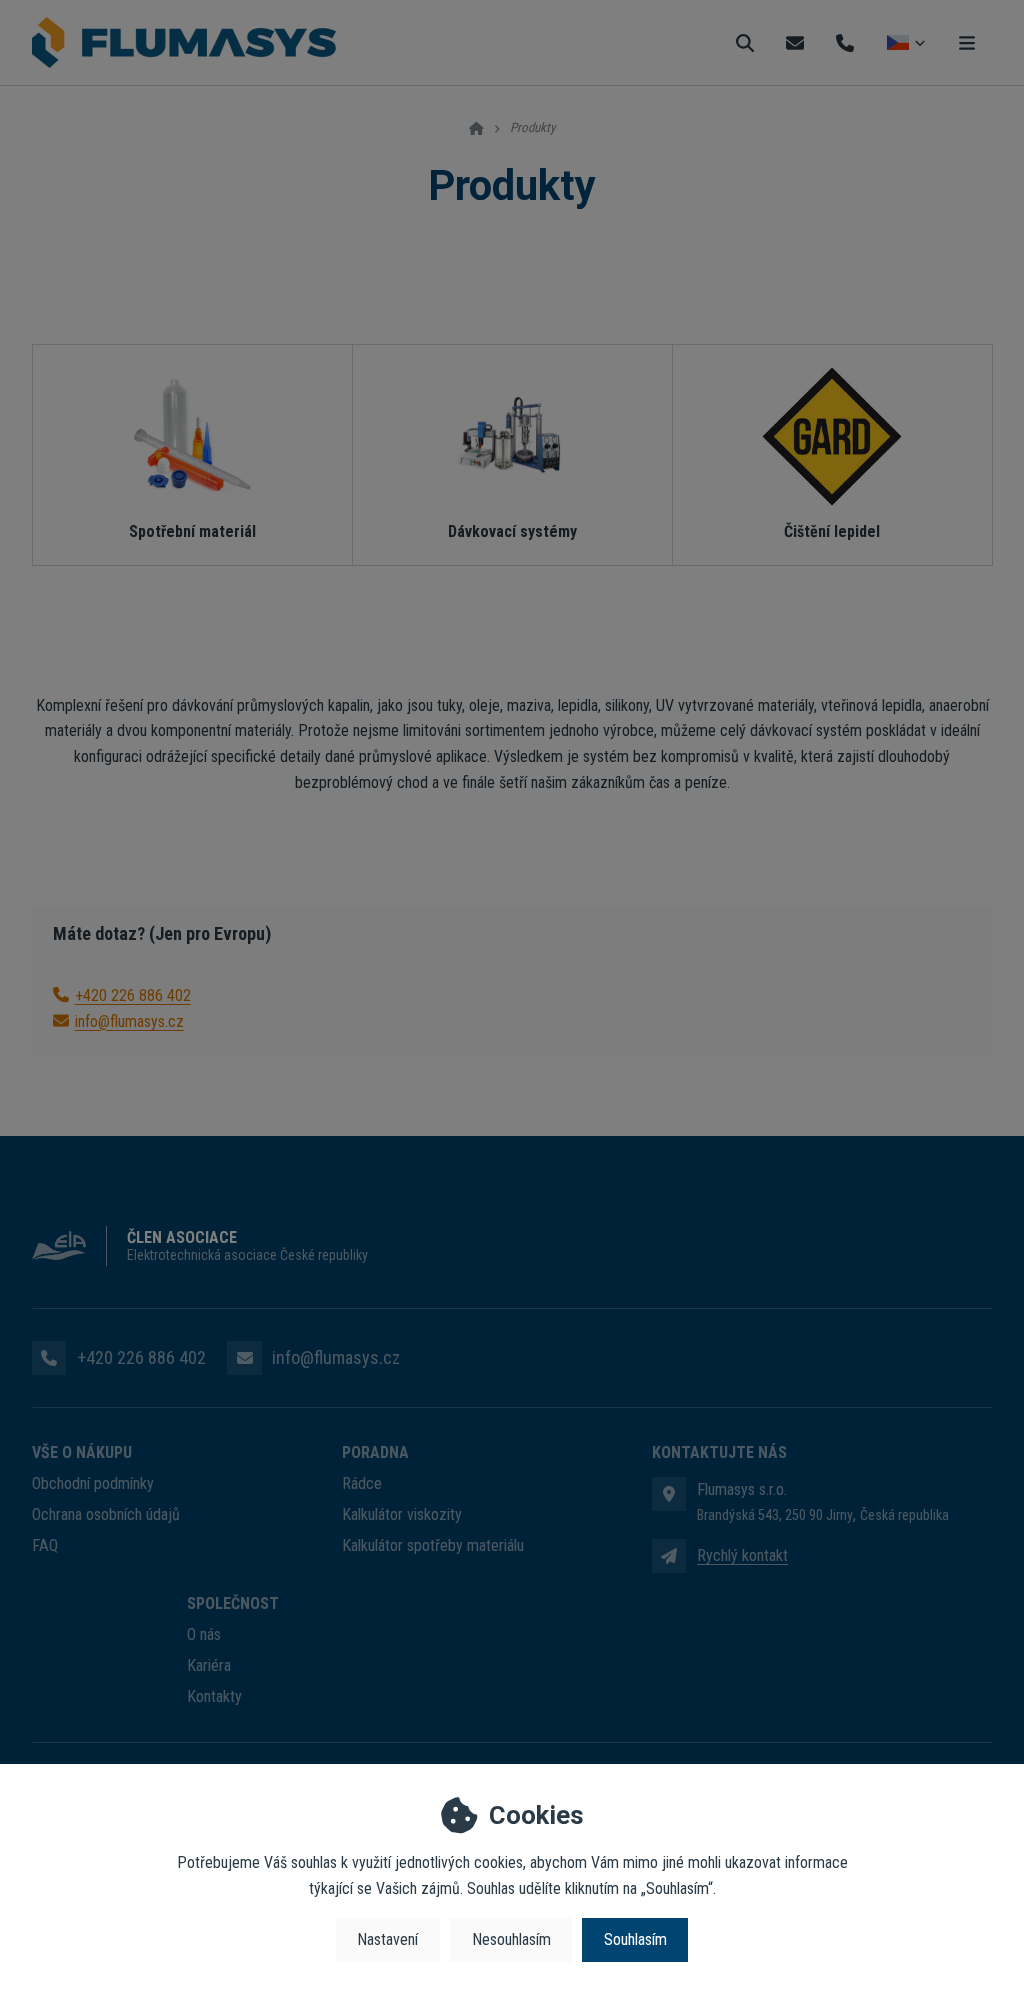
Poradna (375, 1452)
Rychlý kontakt (742, 1555)
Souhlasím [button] (635, 1939)
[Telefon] (845, 42)
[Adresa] (669, 1494)
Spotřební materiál (192, 531)
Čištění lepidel (832, 531)
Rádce (362, 1483)
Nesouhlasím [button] (511, 1939)
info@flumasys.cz (129, 1021)
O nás (204, 1634)
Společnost (233, 1603)
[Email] (795, 42)
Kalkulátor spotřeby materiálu (433, 1545)
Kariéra (209, 1665)
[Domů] (184, 43)
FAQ (45, 1545)
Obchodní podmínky (93, 1483)
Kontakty (214, 1696)
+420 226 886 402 (133, 995)
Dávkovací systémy (512, 531)
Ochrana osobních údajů (106, 1514)
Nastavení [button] (387, 1939)
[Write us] (669, 1556)
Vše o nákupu (82, 1452)
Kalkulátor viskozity (402, 1514)
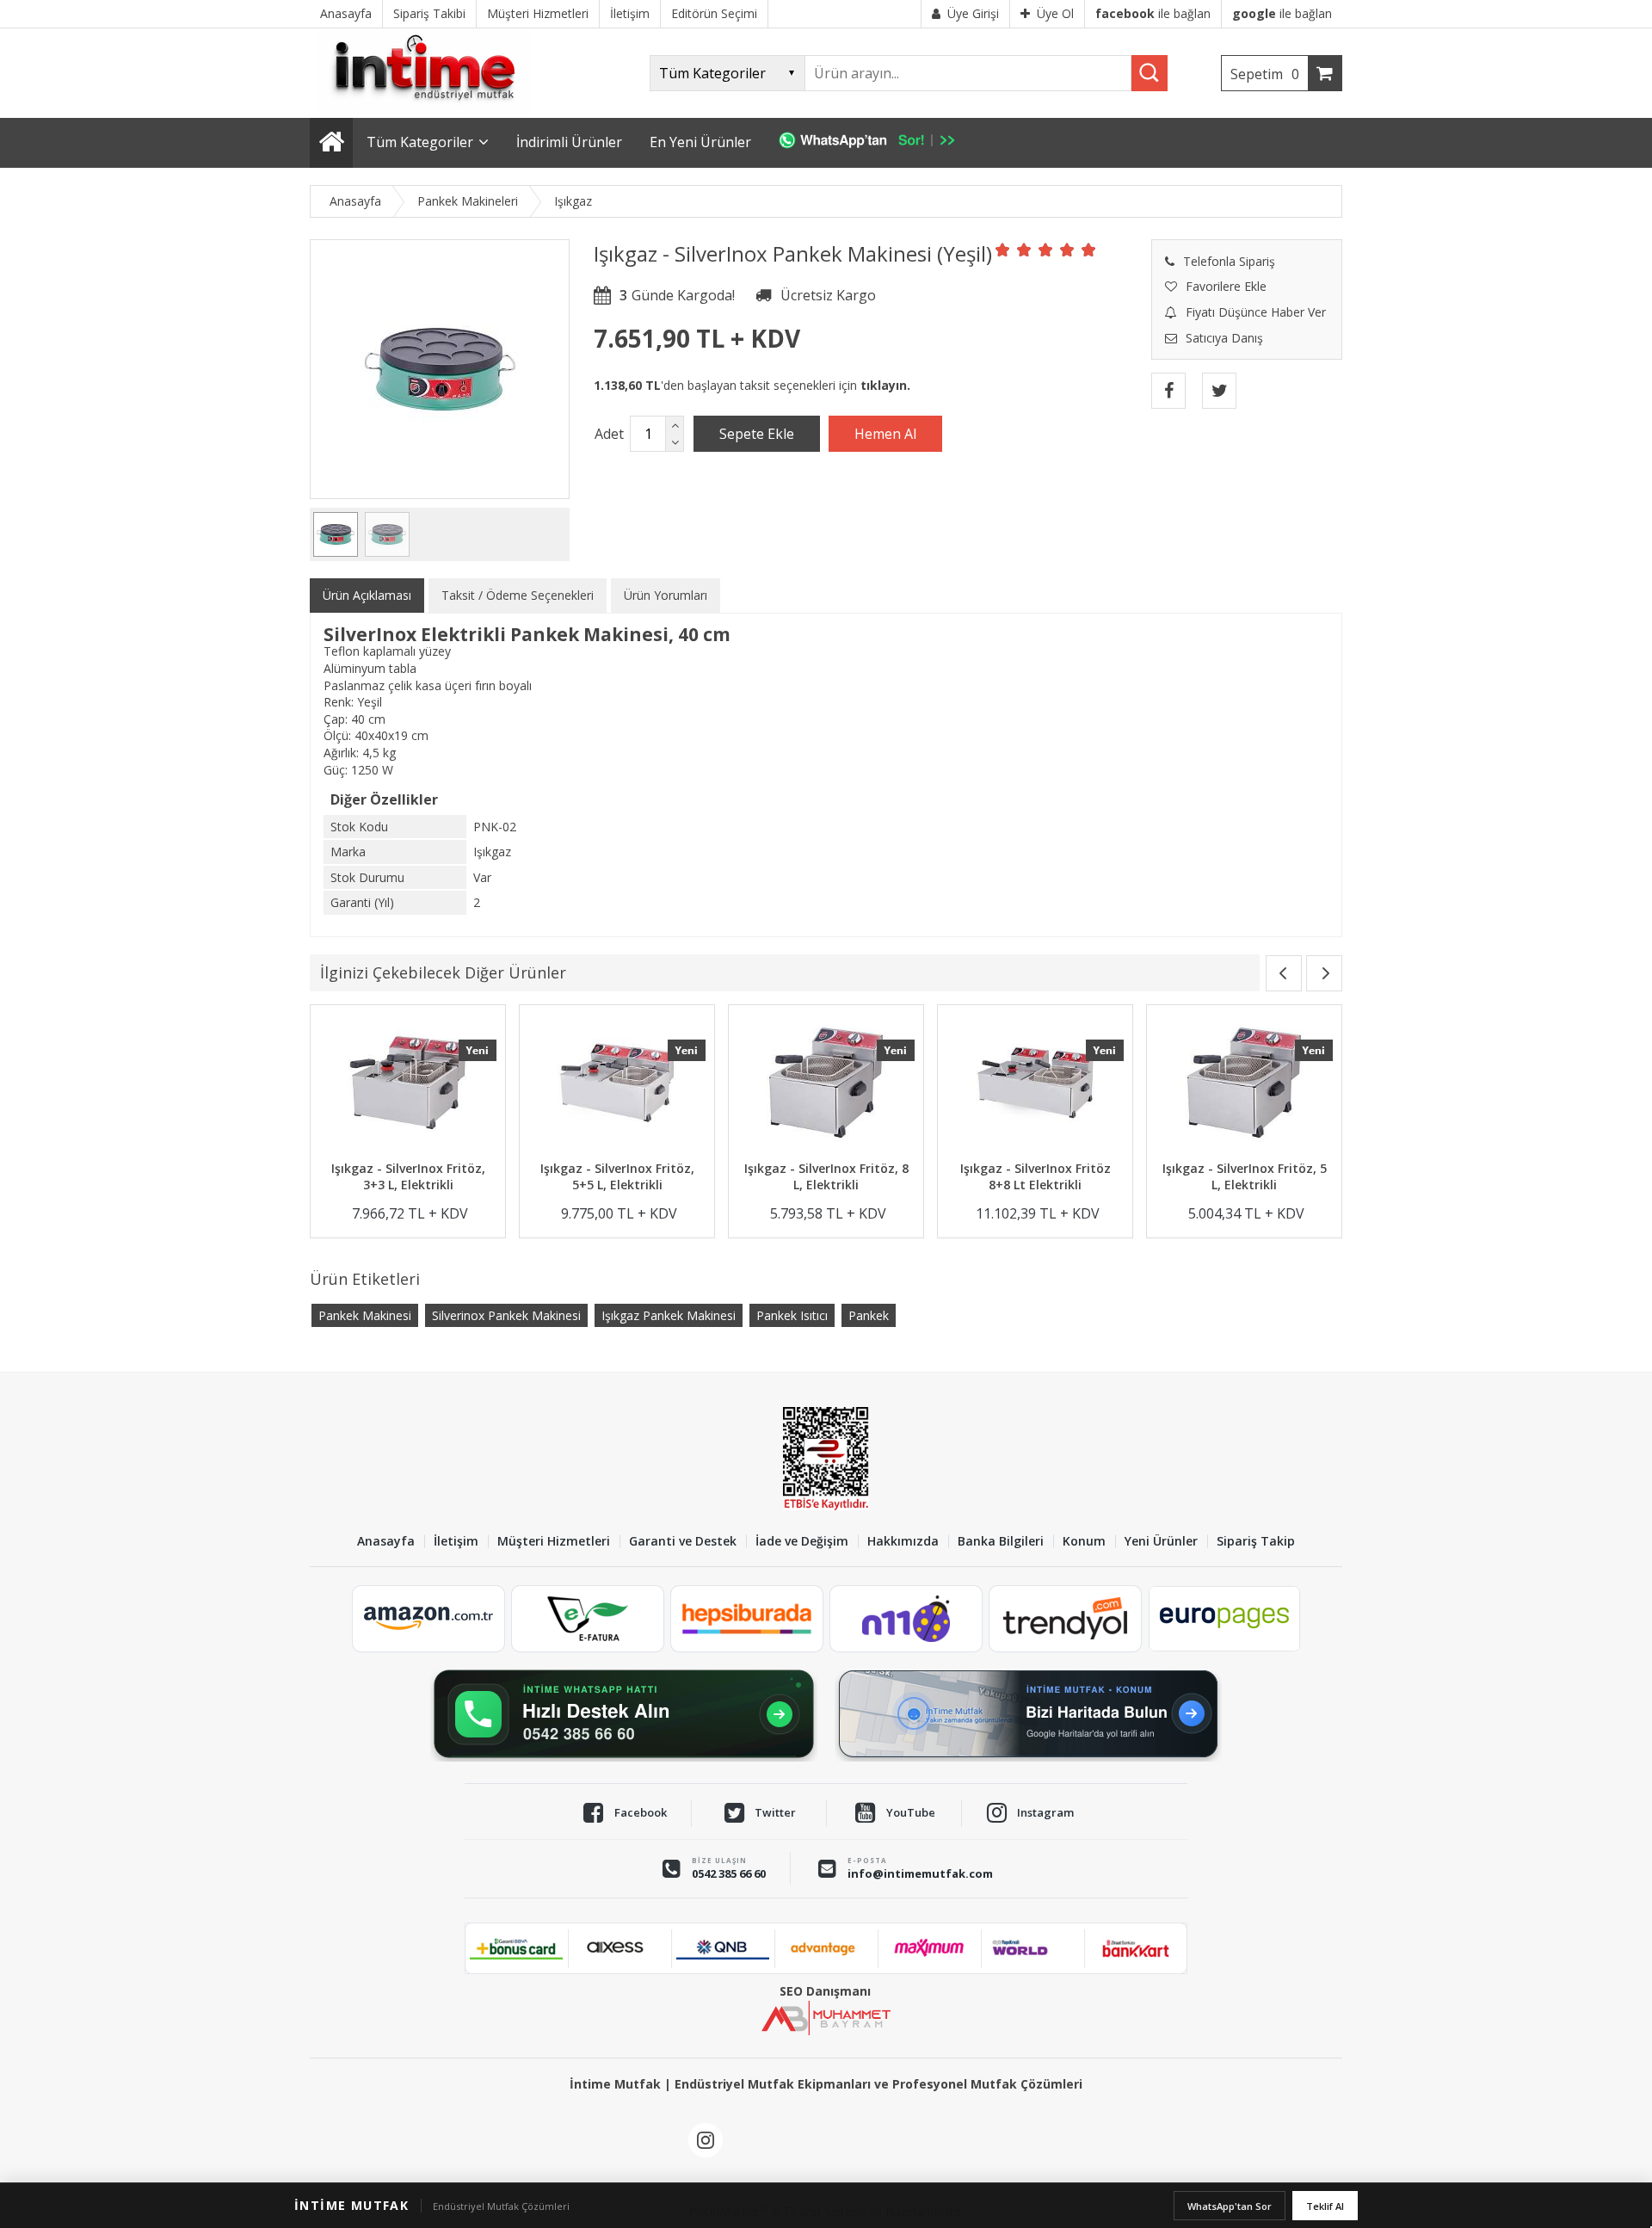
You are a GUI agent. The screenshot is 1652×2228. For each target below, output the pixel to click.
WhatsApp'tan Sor (1229, 2206)
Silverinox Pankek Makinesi (506, 1315)
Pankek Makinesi (364, 1315)
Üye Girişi (973, 13)
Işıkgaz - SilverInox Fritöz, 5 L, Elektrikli (1244, 1177)
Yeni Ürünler (1161, 1541)
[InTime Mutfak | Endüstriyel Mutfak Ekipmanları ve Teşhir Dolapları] (430, 110)
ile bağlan (1153, 13)
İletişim (456, 1541)
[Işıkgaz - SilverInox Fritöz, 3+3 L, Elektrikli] (408, 1084)
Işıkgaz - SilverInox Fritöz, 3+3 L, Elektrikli (408, 1177)
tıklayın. (885, 385)
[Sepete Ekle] (756, 434)
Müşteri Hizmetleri (553, 1541)
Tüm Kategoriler (420, 142)
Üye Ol (1055, 13)
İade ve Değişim (801, 1541)
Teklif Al (1325, 2206)
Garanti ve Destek (683, 1541)
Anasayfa (386, 1541)
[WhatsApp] (875, 143)
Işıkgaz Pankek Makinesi (668, 1315)
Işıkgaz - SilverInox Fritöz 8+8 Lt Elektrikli (1035, 1177)
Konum (1084, 1541)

__ABOUT THIS TASK__
An exact, line-for-line copy is required: from the line containing "Işıkgaz - SilverInox Fritöz 8+8" through the final line of the listing above, both included, with nothing else.

__RESPONSE TO THIS TASK__
Işıkgaz - SilverInox Fritöz 8+8 Lt Elektrikli (1035, 1177)
Konum (1084, 1541)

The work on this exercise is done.